__DATA EXTRACT__.
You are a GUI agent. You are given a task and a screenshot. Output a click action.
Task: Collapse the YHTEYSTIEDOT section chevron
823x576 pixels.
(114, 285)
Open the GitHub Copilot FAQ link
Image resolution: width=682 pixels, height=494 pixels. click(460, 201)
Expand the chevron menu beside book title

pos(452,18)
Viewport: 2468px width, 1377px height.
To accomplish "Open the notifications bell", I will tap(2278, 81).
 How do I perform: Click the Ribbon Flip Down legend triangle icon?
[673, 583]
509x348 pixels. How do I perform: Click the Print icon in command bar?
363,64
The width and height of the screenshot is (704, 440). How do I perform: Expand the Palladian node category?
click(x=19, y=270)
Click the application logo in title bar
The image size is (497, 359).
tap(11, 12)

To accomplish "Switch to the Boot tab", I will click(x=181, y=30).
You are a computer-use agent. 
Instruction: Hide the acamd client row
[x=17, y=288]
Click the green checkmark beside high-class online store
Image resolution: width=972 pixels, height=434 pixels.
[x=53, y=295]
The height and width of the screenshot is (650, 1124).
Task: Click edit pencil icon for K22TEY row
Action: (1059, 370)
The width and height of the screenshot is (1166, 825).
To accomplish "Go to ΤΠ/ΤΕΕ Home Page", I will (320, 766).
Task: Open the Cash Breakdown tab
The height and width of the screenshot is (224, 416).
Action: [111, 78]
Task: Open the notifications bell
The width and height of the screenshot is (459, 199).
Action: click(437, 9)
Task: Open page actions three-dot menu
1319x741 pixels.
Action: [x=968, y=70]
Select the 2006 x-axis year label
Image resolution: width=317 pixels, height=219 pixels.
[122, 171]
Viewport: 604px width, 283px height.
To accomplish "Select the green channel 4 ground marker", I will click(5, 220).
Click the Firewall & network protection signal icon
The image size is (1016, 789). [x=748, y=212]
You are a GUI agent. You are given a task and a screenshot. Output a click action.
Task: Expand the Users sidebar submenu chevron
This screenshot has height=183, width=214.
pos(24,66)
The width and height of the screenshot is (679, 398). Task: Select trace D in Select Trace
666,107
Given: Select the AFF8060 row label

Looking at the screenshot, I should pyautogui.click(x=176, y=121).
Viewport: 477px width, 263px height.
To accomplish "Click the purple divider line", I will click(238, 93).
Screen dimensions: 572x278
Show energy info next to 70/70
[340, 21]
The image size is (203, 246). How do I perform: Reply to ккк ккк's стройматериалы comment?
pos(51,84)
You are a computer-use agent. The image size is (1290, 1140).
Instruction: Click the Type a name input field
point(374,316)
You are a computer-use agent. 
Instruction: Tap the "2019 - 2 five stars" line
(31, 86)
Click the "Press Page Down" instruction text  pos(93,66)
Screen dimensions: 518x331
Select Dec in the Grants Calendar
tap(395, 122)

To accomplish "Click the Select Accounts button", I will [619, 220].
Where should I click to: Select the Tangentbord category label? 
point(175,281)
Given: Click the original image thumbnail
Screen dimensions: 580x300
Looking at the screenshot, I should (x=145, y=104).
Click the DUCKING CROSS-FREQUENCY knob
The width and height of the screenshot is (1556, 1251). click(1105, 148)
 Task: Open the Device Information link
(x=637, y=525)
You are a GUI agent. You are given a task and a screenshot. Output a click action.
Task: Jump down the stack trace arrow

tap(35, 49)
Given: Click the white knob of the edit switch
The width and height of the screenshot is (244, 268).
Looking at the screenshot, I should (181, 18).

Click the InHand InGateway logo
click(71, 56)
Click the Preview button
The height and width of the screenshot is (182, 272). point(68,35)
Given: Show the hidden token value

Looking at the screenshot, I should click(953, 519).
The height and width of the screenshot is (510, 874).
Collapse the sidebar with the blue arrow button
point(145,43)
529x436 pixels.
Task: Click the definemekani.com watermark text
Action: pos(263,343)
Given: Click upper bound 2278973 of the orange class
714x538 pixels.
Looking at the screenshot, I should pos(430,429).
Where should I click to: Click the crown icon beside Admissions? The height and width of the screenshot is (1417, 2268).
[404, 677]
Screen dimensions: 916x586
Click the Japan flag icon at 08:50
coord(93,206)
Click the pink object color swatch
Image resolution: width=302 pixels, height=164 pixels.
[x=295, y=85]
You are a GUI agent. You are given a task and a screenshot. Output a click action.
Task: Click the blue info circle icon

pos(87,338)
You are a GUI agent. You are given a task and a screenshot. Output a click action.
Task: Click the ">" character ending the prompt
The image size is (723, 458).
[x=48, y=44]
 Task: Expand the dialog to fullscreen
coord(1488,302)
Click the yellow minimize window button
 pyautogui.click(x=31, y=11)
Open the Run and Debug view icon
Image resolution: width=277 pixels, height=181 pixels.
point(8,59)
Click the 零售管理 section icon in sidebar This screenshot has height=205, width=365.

__INSTRUCTION__.
Can you restate the records from the line containing "Given: Click upper" through the end of the records, swapping "yellow" for "red" and keeping everything else the same?

__SOLUTION TO THE PROBLEM__.
Given: Click upper bound 2278973 of the orange class
714x538 pixels.
Looking at the screenshot, I should pos(430,429).
Where should I click to: Click the crown icon beside Admissions? The height and width of the screenshot is (1417, 2268).
[404, 677]
Screen dimensions: 916x586
Click the Japan flag icon at 08:50
coord(93,206)
Click the pink object color swatch
Image resolution: width=302 pixels, height=164 pixels.
[x=295, y=85]
You are a GUI agent. You are given a task and a screenshot. Output a click action.
Task: Click the blue info circle icon

pos(87,338)
You are a GUI agent. You are given a task and a screenshot. Output a click action.
Task: Click the ">" character ending the prompt
The image size is (723, 458).
[x=48, y=44]
 Task: Expand the dialog to fullscreen
coord(1488,302)
Click the red minimize window button
 pyautogui.click(x=31, y=11)
Open the Run and Debug view icon
Image resolution: width=277 pixels, height=181 pixels.
point(8,59)
Click the 零售管理 section icon in sidebar This screenshot has height=205, width=365.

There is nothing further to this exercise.